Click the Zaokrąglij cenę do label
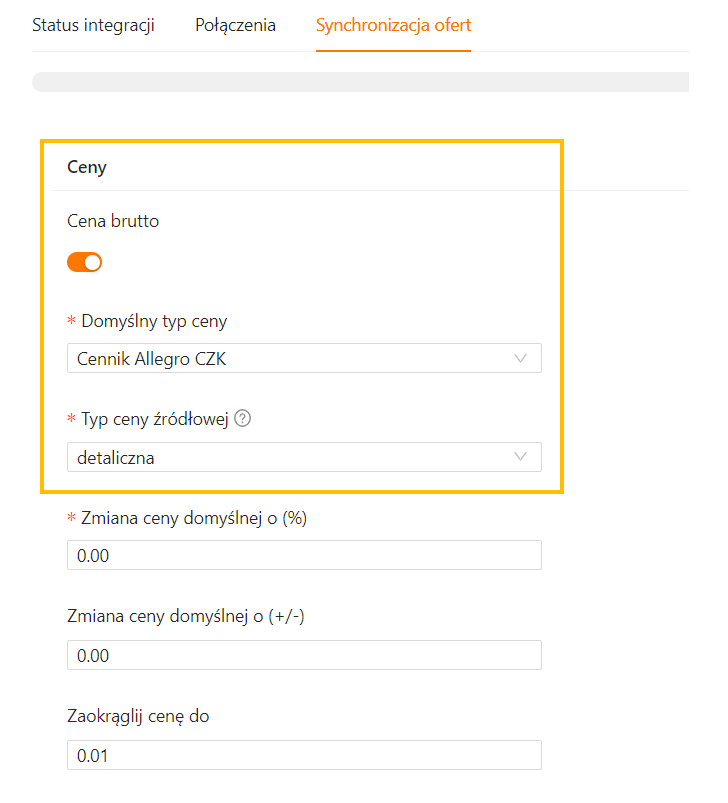728x803 pixels. [138, 716]
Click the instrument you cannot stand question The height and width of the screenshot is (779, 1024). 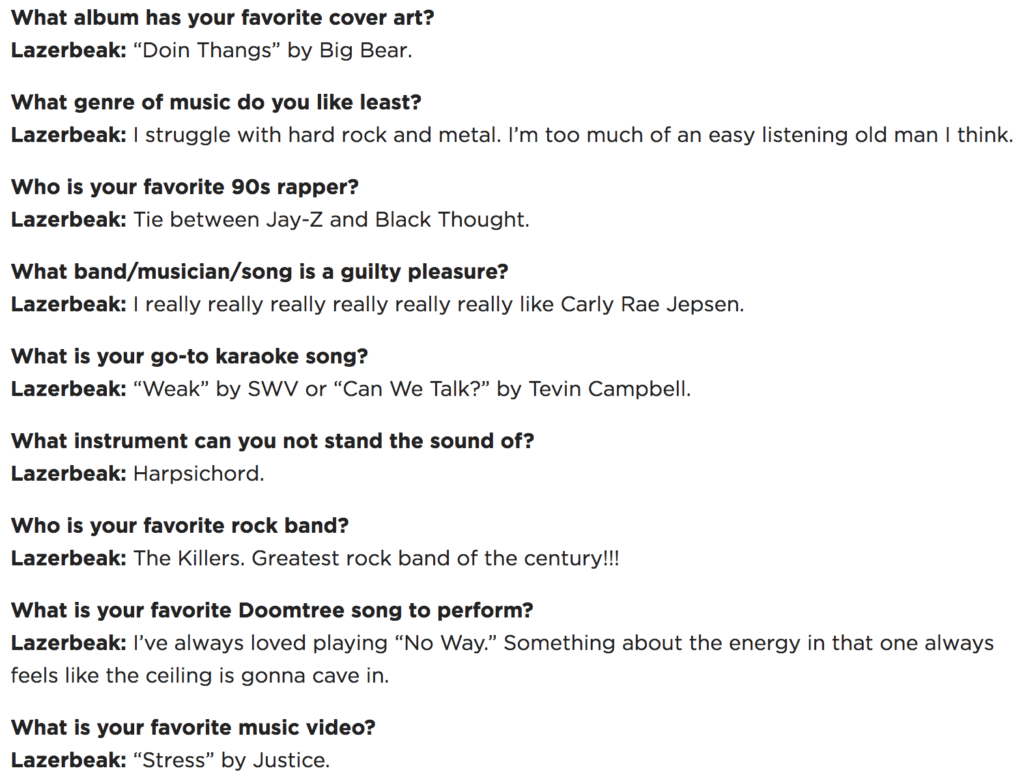point(272,441)
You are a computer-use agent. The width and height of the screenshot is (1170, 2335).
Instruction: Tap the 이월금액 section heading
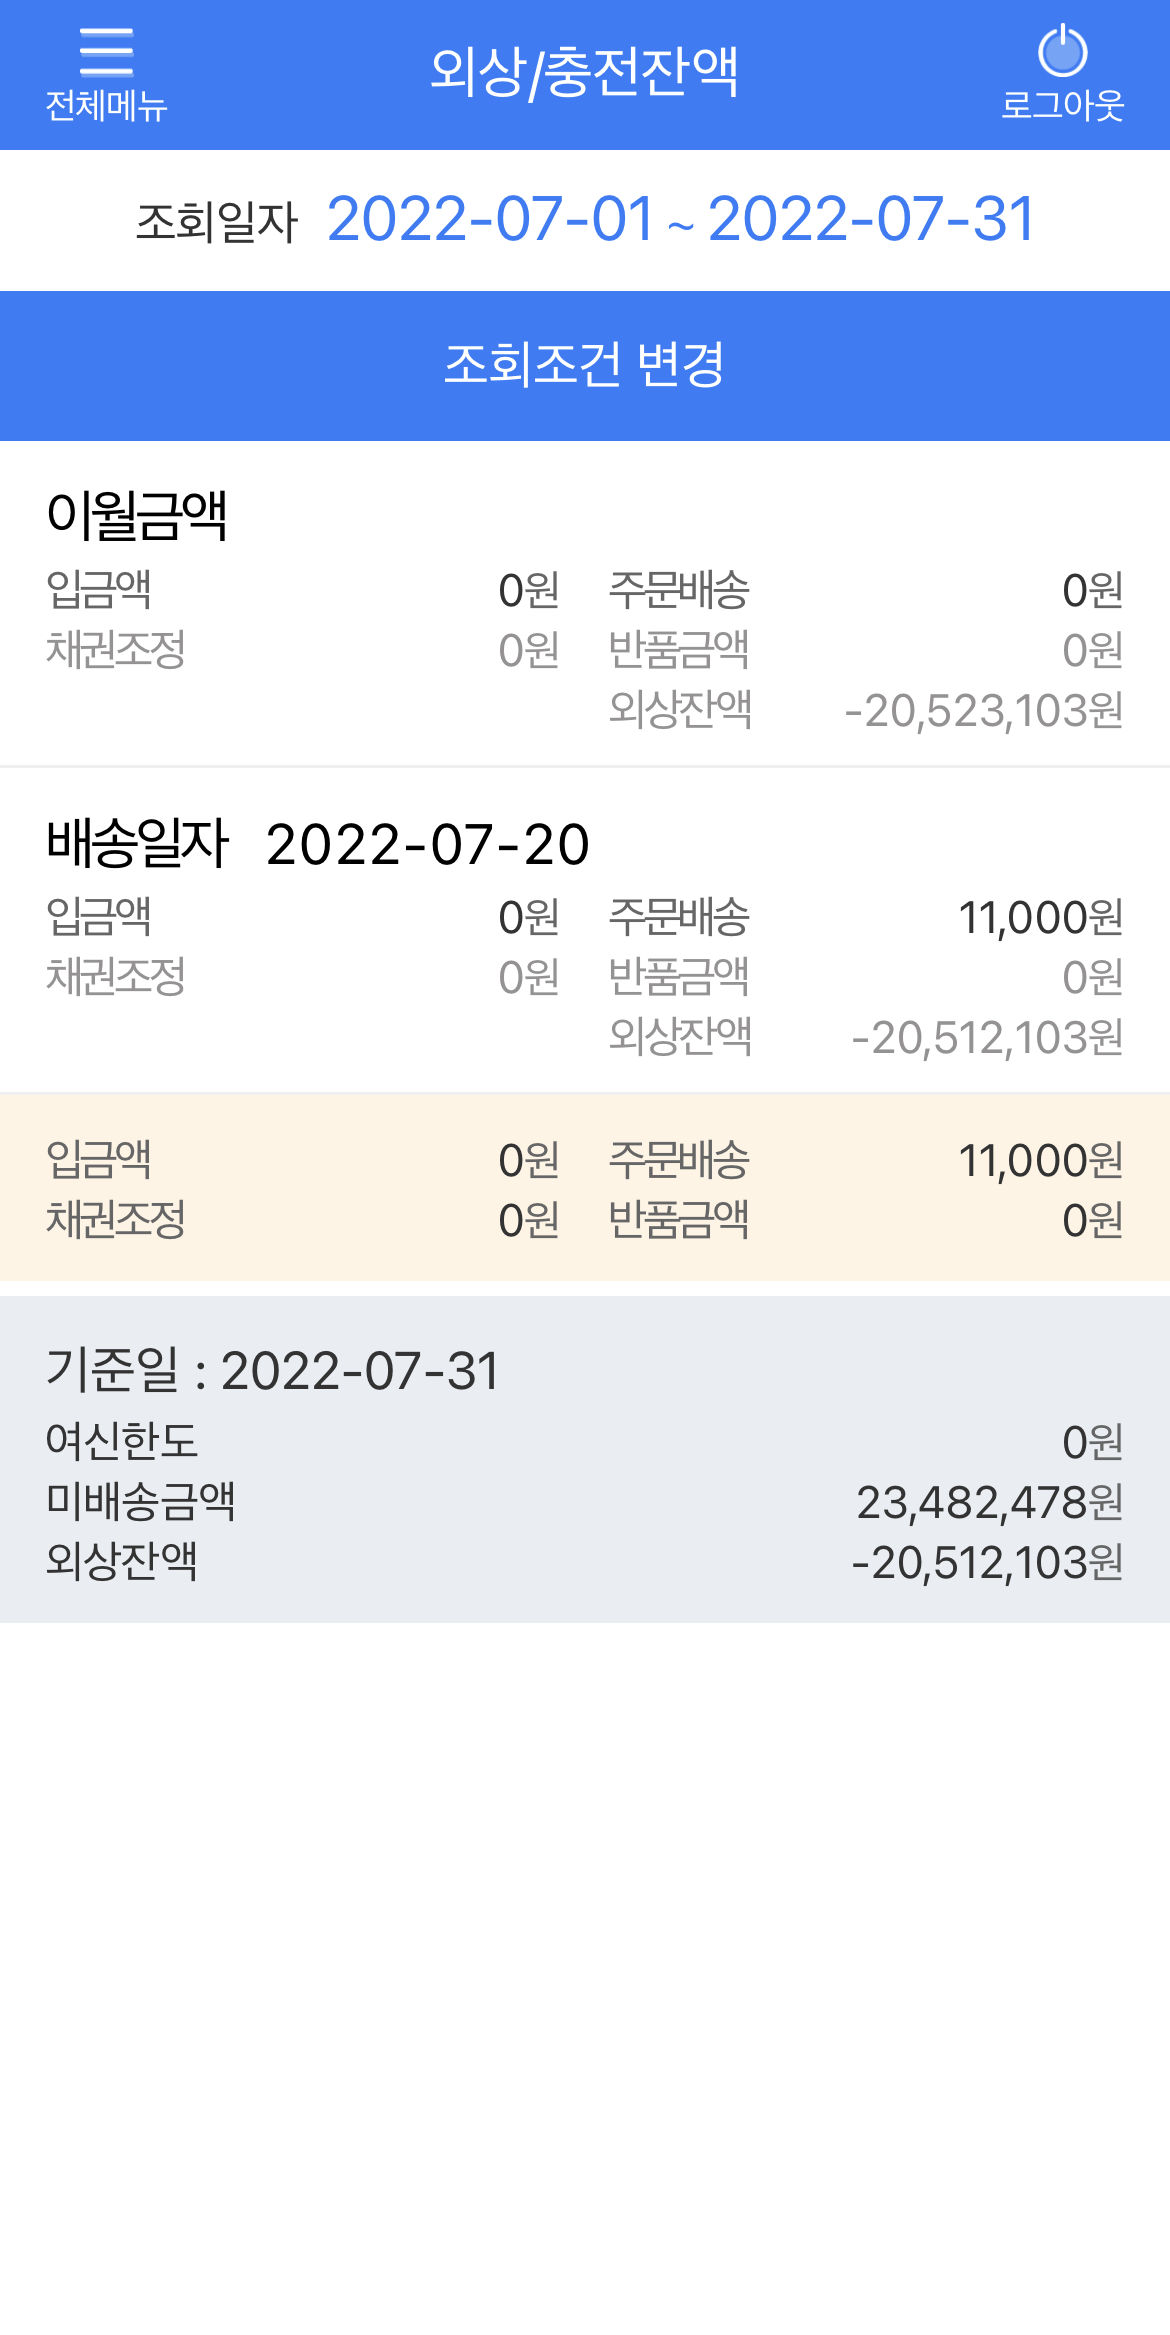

● ● ● ● ● ● ●

- **Aim of the exercise**:
Copy out the rows exactly, everything from the line that contains "You are a computer-use" down to the end of the rows, including both ends. Leave the pictures out.

- **The solution**:
You are a computer-use agent. The width and height of the screenshot is (1170, 2335).
Instruction: Tap the 이월금액 section heading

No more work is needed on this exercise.